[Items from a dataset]
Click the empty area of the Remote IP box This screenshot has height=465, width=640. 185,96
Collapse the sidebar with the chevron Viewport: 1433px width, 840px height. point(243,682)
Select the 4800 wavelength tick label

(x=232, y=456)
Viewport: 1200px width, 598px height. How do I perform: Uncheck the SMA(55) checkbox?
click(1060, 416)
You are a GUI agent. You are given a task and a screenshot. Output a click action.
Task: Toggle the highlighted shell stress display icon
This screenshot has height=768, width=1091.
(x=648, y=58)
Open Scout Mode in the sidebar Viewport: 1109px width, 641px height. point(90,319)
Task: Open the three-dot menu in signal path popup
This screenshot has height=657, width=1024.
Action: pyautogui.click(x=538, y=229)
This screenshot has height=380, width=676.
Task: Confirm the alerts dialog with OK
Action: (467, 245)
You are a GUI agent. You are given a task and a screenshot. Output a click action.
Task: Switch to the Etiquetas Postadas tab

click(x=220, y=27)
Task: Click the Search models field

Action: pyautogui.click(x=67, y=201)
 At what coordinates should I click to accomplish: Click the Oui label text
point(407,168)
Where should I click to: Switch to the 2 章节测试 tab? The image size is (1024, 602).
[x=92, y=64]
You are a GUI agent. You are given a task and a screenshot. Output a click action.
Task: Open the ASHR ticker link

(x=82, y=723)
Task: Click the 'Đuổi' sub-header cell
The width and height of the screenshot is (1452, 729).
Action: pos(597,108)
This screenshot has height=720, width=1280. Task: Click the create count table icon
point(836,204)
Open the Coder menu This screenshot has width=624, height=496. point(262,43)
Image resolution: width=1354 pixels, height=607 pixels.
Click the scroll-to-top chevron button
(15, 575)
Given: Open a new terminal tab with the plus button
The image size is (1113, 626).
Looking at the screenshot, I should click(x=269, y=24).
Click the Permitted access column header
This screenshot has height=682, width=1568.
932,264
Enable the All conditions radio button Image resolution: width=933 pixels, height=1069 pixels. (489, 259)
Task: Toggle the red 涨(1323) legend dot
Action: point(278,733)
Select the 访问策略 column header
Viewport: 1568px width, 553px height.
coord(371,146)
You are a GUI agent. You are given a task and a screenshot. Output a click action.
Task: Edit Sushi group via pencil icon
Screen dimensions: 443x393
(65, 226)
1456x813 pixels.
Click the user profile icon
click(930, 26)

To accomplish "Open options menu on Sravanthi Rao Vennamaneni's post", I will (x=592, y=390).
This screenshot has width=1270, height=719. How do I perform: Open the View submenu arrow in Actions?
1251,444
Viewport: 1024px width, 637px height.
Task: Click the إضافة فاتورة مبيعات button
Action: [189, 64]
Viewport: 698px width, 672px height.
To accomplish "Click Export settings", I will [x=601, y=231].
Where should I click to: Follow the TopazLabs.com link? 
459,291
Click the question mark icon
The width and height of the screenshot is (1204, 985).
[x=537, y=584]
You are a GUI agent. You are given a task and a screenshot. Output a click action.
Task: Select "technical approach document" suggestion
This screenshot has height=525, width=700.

• Assignment:
Would you copy out all the entries above without changing a single character?

• The answer:
Click the empty area of the Remote IP box This screenshot has height=465, width=640. 185,96
Collapse the sidebar with the chevron Viewport: 1433px width, 840px height. point(243,682)
Select the 4800 wavelength tick label

(x=232, y=456)
Viewport: 1200px width, 598px height. How do I perform: Uncheck the SMA(55) checkbox?
click(1060, 416)
You are a GUI agent. You are given a task and a screenshot. Output a click action.
Task: Toggle the highlighted shell stress display icon
This screenshot has height=768, width=1091.
(x=648, y=58)
Open Scout Mode in the sidebar Viewport: 1109px width, 641px height. point(90,319)
Task: Open the three-dot menu in signal path popup
This screenshot has height=657, width=1024.
Action: pyautogui.click(x=538, y=229)
This screenshot has height=380, width=676.
Task: Confirm the alerts dialog with OK
Action: (467, 245)
You are a GUI agent. You are given a task and a screenshot. Output a click action.
Task: Switch to the Etiquetas Postadas tab

click(x=220, y=27)
Task: Click the Search models field

Action: pyautogui.click(x=67, y=201)
 At what coordinates should I click to accomplish: Click the Oui label text
point(407,168)
Where should I click to: Switch to the 2 章节测试 tab? The image size is (1024, 602).
[x=92, y=64]
You are a GUI agent. You are given a task and a screenshot. Output a click action.
Task: Open the ASHR ticker link

(x=82, y=723)
Task: Click the 'Đuổi' sub-header cell
The width and height of the screenshot is (1452, 729).
Action: pos(597,108)
This screenshot has height=720, width=1280. Task: Click the create count table icon
point(836,204)
Open the Coder menu This screenshot has width=624, height=496. point(262,43)
Image resolution: width=1354 pixels, height=607 pixels.
Click the scroll-to-top chevron button
(15, 575)
Given: Open a new terminal tab with the plus button
The image size is (1113, 626).
Looking at the screenshot, I should click(x=269, y=24).
Click the Permitted access column header
This screenshot has height=682, width=1568.
932,264
Enable the All conditions radio button Image resolution: width=933 pixels, height=1069 pixels. (489, 259)
Task: Toggle the red 涨(1323) legend dot
Action: point(278,733)
Select the 访问策略 column header
Viewport: 1568px width, 553px height.
coord(371,146)
You are a GUI agent. You are given a task and a screenshot. Output a click action.
Task: Edit Sushi group via pencil icon
Screen dimensions: 443x393
(65, 226)
1456x813 pixels.
Click the user profile icon
click(930, 26)

To accomplish "Open options menu on Sravanthi Rao Vennamaneni's post", I will (x=592, y=390).
This screenshot has width=1270, height=719. How do I perform: Open the View submenu arrow in Actions?
1251,444
Viewport: 1024px width, 637px height.
Task: Click the إضافة فاتورة مبيعات button
Action: [189, 64]
Viewport: 698px width, 672px height.
To accomplish "Click Export settings", I will [x=601, y=231].
Where should I click to: Follow the TopazLabs.com link? 
459,291
Click the question mark icon
The width and height of the screenshot is (1204, 985).
[x=537, y=584]
You are a GUI agent. You are given a task and a screenshot. Output a click action.
Task: Select "technical approach document" suggestion
This screenshot has height=525, width=700.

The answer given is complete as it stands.